«Come A voce alta di Bernhard Schlink e Tu, mio di Erri De Luca, questo breve romanzo europeo riconduce le ombre della guerra a un tempo in cui le illusioni erano all’ordine del giorno, infondendo una luce tragica nell’imperturbabilità della giovinezza e nell’ansia della memoria» André Aciman, autore di Chiamami col tuo nome
Ad Amsterdam, nella calda estate del 1939, due ragazzi di diciassette anni vogano sull'Amstel. Il fiume scorre lento, Anton e David formano un’unità armoniosa con la barca, le acque cristalline e il cielo. La loro felicità è fatta di «carne, muscoli, sole e legno, acqua e pietra». È concreta, palpabile.

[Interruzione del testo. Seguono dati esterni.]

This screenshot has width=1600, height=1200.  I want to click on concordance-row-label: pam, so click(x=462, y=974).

Mentre l’Europa trattiene il respiro davanti allo spettro della guerra, la vita di Anton e David è lì, è l'intenso allenamento con il riflesso del sole sullo scalmo di rame, due corpi che eseguono gli stessi movimenti, perfettamente sincronizzati, uniti dalla fatica e dall'esaltazione, dal miracolo del lavoro di squadra. Il richiamo costante e irresistibile dell'acqua, la relazione quasi mistica con il fiume, cancellano tutte le paure. Sono due ragazzi profondamente uniti dalla stessa passione, la più forte che mai conosceranno.

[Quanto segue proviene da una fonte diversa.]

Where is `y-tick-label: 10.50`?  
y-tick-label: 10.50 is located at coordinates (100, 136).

Cinque anni dopo, Anton è davanti al club di canottaggio abbandonato. La guerra è sullo sfondo, la casa di David è vuota. Rimane viva, nel corpo e nella mente, la memoria di un'amicizia preziosa e irripetibile, di un tempo dove tutto era ancora possibile, e di quella gioia pura che solo il risultato di uno sforzo fisico può dare.